Nach gut zwanzig Jahren, die sie sich kannten, war es viel zu einfach für Ricky diesen Mann zu ärgern – und genau deshalb auch deutlich zu verlockend, eben das zu tun. „Wieso? Vielleicht machen dich dann weniger Kerle hier an.“
„Such du dir lieber endlich jemand auf Dauer, Rick. Noch einmal tue ich dir diesen Gefallen garantiert nicht.“
Er nickte und ließ sich das Glas von Alex erneut auffüllen, bevor er sich dem Gastraum zuwandte. Langsam wanderte Rickys Blick über die Anwesenden. Es war unter der Woche und die meisten der Gäste schienen tatsächlich allein hergekommen zu sein. Zumindest wirkten die wenigsten auf ihn, als seien sie schon ewig zusammen.

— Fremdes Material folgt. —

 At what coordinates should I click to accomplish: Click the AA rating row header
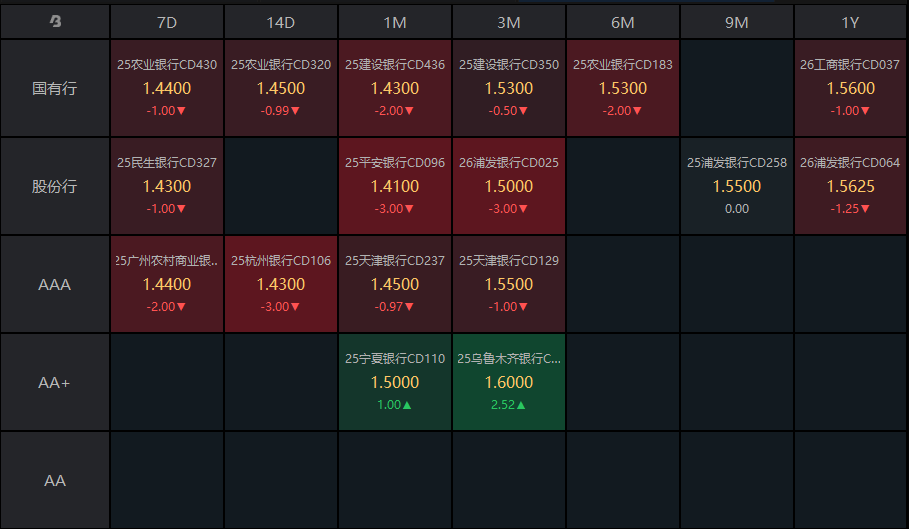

Da streifte sein Blick ein weiteres Paar. Der eine sicherlich nicht ganz frisch in seinen dreißigern, der andere sah eher aus wie Anfang zwanzig. Trotzdem wirkten sie vertraut und gut gelaunt. Etwas irritiert nippte Ricky am Glas. Als er versuchte, die nächsten Gesichter zu erkunden, zuckten seine Augen jedoch erneut zu dem so ungleichen und dennoch zufrieden erscheinenden Paar.
Er selbst hatte bisher sehr viel Wert darauf gelegt, sich immer jemanden zu suchen, der wenigstens ungefähr in seinem Alter war. Dass er damit wenig erfolgreich gewesen war, zeigte die Tatsache, dass er hier alleine saß. Die Verabredung mit Tim gestern hatte Ricky bestätigt, dass er mit deutlich Jüngeren auch nicht klarkommen würde. Bliebe die Wahl, es mal mit einem Älteren zu versuchen. Nicht gleich vierzig oder fünfzig. Aber vielleicht einfach diese sieben Jahre, die ihn von Tim getrennt hatten – nur in die andere Richtung. Das würde heißen, einer der etwa zweiunddreißig war.
Ein weiteres Mal wanderten Rickys Augen durch den Raum, diesmal auf der Suche nach jemandem, der in diese Altersklasse fallen würde. Es gab mehrere, die um die dreißig sein dürften. Ganz sicher war Ricky sich bei dem einen oder anderen nicht. Ach verdammt, so funktionierte das überhaupt nicht.
„Hallo“, sprach ihn mit einem Mal in diesem Augenblick jemand von der Seite an.
Etwas überrascht wich Ricky instinktiv ein Stück zurück und drehte sich dann nach links. Guter Körperbau, kein Bauch, der schon über der eng sitzenden Jeans hervorstand und ein durchaus attraktives Gesicht. Außerdem vermutlich um die dreißig. Wollte er den Alterskreis nicht eben mal etwas näher kennenlernen?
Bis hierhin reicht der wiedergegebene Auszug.